Le 11 avril, après 19 jours de grève totale, les ouvriers de Dacia ont gagné. 12.000 grévistes ont gagné contre la multinationale française Renault, qui s'était implantée en Roumanie précisément pour profiter des bas salaires.
Ceux-ci restent bas : la hausse arrachée, de 97 euros, représente un gros caddie de supermarché en France. C'est le tiers des salaires des ouvriers roumains de Dacia, auquel il faut ajouter une prime momentanée d'environ un mois de salaire. La revendication était bien sûr plus élevée, mais le résultat clef de la grève est moral et politique : c'est l'union grandissante des travailleurs, en Roumanie et en Europe.
Une fois la décision de reprendre le travail prise, 2000 ouvriers ont fait un "baroud d'honneur" en manifestant au centre-ville de Pitesti -les usines forment une sorte de seconde ville, à vingt kilomètres- devant les magasins de luxe réinstallés dans les immeubles "socialistes" du temps de Ceaucescu, sous une banderole disant: Roumanie réveille-toi, nous ne voulons pas être esclaves dans l'Union Européenne !
Les grévistes ont résisté aux menaces de la multinationale qui a évoqué la délocalisation de ses productions de la Roumanie vers la Russie et le Maroc, aux provocations et agressions les plus variées, à un long black out médiatique européen, et à la tentative de faire déclarer leur grève illégale.

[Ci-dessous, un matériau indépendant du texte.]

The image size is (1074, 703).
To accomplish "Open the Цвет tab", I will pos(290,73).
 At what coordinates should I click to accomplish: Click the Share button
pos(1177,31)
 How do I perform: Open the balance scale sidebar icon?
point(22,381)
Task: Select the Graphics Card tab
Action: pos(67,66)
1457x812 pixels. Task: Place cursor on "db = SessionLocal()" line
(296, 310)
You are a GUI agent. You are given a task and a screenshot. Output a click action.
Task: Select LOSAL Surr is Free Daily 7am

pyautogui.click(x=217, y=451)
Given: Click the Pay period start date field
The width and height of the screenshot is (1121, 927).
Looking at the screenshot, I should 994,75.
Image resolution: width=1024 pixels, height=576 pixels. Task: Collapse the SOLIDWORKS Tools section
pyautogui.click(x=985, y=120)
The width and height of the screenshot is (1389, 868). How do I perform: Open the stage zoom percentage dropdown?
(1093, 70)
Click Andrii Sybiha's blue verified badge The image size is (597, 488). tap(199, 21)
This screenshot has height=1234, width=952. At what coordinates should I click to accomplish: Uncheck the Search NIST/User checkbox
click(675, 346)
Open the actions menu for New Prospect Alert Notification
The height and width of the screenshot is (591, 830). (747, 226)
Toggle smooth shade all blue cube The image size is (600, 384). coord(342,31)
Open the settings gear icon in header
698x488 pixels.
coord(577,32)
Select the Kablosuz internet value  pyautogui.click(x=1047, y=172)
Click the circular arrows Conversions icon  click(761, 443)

Arrêtons-nous un instant sur ce dernier aspect : c'est bien entendu le rapport des forces et le soutien à la grève dans la population qui ont poussé le tribunal de Pitesti à admettre la "légalité" de la grève, mais c'est cette décision judiciaire qui a constitué le coup de grâce aux patrons. Selon la loi roumaine, législation antigrève qui cumule l'héritage du régime stalinien d'avant la révolution de 1989 et les volontés de l'Union Européenne, pour être légale une grève doit avoir l' "adhésion" immédiate de la majorité absolue du personnel et faire suite à de longues "négociations" que les patrons peuvent toujours faire traîner en longueur, avec des syndicats qui soit n'existent pas, soit sont clandestins, soit sont à la botte du patron. En commençant dans les faits à casser les lois anti-grèves, la grève de la Logan a bouleversé ces relations et ouvre assurément une époque de montée ouvrière dans le pays, voire dans la région.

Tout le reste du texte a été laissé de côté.